Abstract

The Middle Jurassic successions that are currently exposed in eastern Spain (southeastern Iberian Range) were deposited in a system of shallow carbonate platforms, constituting the western margin of the Alpine Ocean, and display a series of successively interbedded volcaniclastic rocks and minor lava flows. The large-scale mapping reveals that Middle Jurassic volcanic rocks crop out along NW‒SE pathways, highlighting the importance of the role played by tectonics in controlling the spatial distribution of volcanic outcrops. The progressive dismemberment of Pangea impelled a geographic provinciality increase and, thus, might have contributed to a growing speciation rate of marine invertebrate organisms, notably ammonites. The present study provides new data constraining in detail the age of the Middle Jurassic volcanic deposits.
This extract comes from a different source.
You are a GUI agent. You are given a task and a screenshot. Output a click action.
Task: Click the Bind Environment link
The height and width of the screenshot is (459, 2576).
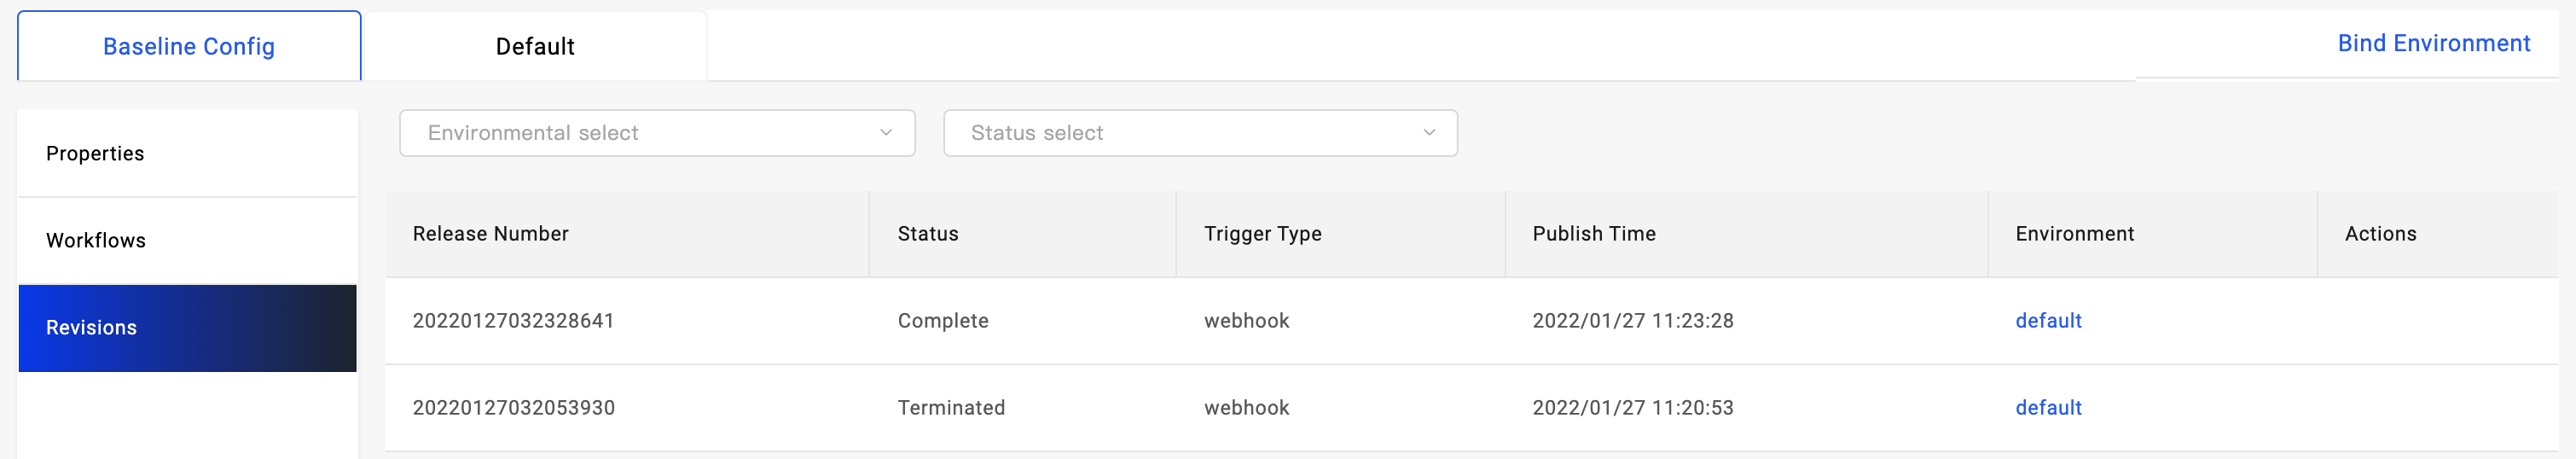(x=2433, y=44)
The biochronostratigraphic calibrations of the sedimentary host rocks encasing the volcanics have been obtained from the study of the fossil content (mainly ammonites) from16 well-exposed stratigraphic sections. The study of the fossils from these sections has enabled the identification of three volcanic episodes during the Murchisonae Zone (Aalenian), the Concavum‒Discites zonal boundary (Aalenian-Bajocian), and the late Laeviuscula Zone or Laeviuscula‒Propinquans zonal boundary (Bajocian). Precise age constraints for volcanic accumulations can be a significant contribution in reconstructing the geodynamic history of the Iberian Basin.